[REPORTAGEM]
★ ★ ★ ★ ★
O POVO - Você tem o paletó para a posse?

 

Ih, rapaz. Aí você me pegou, viu? Vou ter que arrumar um. Eu não tenho. Agora você me pegou mesmo. Vou ter que me organizar pra isso (risos).


Francisco Edson Veriato da Silva, de 34 anos, se tornará o 12º ocupante da Prefeitura da "cidade que nunca dorme" - alguns chegaram a ser reconduzidos ao cargo. O apelido dado ao pequeno município da região do Cariri é pela tradição dos ferreiros. Nas madrugadas da cidade, é comum ouvir o tilintar de ferro batendo em ferro em pequenas oficinas. O som se espalha em sincronia. São artesãos moldando enxadas, foices, facões e outras peças com o uso de metal mais martelo, fogo e bigorna. É a principal atividade de Potengi.

O traje social completo da solenidade ainda será providenciado, mas o "feito histórico" - o próprio Veriato reconhece assim - já está demarcado. Ele é o primeiro prefeito eleito do Partido Socialismo e Liberdade (Psol) no Ceará. A legenda, tradicionalmente de oposição, teve duas prefeituras conquistadas em 2016, agora chegou a quatro chefes do Executivo pelo Interior do País. O Psol ainda tem chance de ser governo em duas capitais, na disputa do 2º turno em São Paulo e Belém. Em Fortaleza, o partido conquistou duas cadeiras no Legislativo: Gabriel Aguiar e o mandato coletivo Nossa Cara.

Edson Veriato é o primeiro prefeito eleito pelo Psol no Ceará
Foto: Arquivo Pessoal
Edson Veriato é o primeiro prefeito eleito pelo Psol no Ceará

Agricultor, radialista, ativista comunitário, ex-líder estudantil, Veriato concluiu o Ensino Médio.

 

"Prefiro dizer que sei ler e escrever e sou agricultor"
★ ★ ★ ★ ★
Você pode extrair a reportagem sobre Edson Veriato inteira, reproduzindo cada palavra sem nenhuma alteração? Os itens a seguir vêm de outra fonte.

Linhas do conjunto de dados
★ ★ ★ ★ ★
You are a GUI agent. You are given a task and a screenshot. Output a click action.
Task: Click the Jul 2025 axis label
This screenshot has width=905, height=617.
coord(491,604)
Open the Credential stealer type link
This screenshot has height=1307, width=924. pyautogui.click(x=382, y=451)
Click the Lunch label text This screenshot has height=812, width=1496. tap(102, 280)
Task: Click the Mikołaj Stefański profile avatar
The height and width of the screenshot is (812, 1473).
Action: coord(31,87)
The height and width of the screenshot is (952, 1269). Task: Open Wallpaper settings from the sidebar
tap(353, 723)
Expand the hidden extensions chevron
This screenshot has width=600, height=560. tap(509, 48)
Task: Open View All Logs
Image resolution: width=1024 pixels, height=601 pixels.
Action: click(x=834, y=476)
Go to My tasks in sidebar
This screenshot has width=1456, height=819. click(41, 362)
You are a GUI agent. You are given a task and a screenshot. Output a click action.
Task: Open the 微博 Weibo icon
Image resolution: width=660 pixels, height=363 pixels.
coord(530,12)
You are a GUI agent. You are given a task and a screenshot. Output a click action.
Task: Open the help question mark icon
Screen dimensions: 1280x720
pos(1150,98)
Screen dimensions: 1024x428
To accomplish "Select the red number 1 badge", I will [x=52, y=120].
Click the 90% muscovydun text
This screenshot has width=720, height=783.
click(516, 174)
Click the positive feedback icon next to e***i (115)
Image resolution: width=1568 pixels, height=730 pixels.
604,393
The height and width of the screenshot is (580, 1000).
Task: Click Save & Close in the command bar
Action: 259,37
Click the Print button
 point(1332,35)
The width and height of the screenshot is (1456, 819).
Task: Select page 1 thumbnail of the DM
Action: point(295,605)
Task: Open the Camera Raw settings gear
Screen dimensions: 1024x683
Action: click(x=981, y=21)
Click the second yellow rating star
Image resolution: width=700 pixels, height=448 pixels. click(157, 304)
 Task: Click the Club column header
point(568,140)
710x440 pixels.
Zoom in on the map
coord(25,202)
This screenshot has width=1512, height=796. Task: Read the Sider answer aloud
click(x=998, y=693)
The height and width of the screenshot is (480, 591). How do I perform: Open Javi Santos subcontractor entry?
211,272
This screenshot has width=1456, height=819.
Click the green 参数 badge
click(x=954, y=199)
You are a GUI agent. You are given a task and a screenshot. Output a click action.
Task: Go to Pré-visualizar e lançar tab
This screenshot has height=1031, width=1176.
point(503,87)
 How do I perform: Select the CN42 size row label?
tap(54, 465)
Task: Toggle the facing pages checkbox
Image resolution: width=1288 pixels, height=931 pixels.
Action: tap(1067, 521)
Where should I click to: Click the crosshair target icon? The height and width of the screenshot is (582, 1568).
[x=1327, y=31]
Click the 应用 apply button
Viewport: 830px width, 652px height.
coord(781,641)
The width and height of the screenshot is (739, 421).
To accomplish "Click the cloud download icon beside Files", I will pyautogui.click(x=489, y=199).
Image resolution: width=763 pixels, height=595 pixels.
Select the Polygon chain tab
★ ★ ★ ★ ★
[EXERCÍCIO RESOLVIDO]
O POVO - Você tem o paletó para a posse?

 

Ih, rapaz. Aí você me pegou, viu? Vou ter que arrumar um. Eu não tenho. Agora você me pegou mesmo. Vou ter que me organizar pra isso (risos).


Francisco Edson Veriato da Silva, de 34 anos, se tornará o 12º ocupante da Prefeitura da "cidade que nunca dorme" - alguns chegaram a ser reconduzidos ao cargo. O apelido dado ao pequeno município da região do Cariri é pela tradição dos ferreiros. Nas madrugadas da cidade, é comum ouvir o tilintar de ferro batendo em ferro em pequenas oficinas. O som se espalha em sincronia. São artesãos moldando enxadas, foices, facões e outras peças com o uso de metal mais martelo, fogo e bigorna. É a principal atividade de Potengi.

O traje social completo da solenidade ainda será providenciado, mas o "feito histórico" - o próprio Veriato reconhece assim - já está demarcado. Ele é o primeiro prefeito eleito do Partido Socialismo e Liberdade (Psol) no Ceará. A legenda, tradicionalmente de oposição, teve duas prefeituras conquistadas em 2016, agora chegou a quatro chefes do Executivo pelo Interior do País. O Psol ainda tem chance de ser governo em duas capitais, na disputa do 2º turno em São Paulo e Belém. Em Fortaleza, o partido conquistou duas cadeiras no Legislativo: Gabriel Aguiar e o mandato coletivo Nossa Cara.

Edson Veriato é o primeiro prefeito eleito pelo Psol no Ceará
Foto: Arquivo Pessoal
Edson Veriato é o primeiro prefeito eleito pelo Psol no Ceará

Agricultor, radialista, ativista comunitário, ex-líder estudantil, Veriato concluiu o Ensino Médio.

 

"Prefiro dizer que sei ler e escrever e sou agricultor"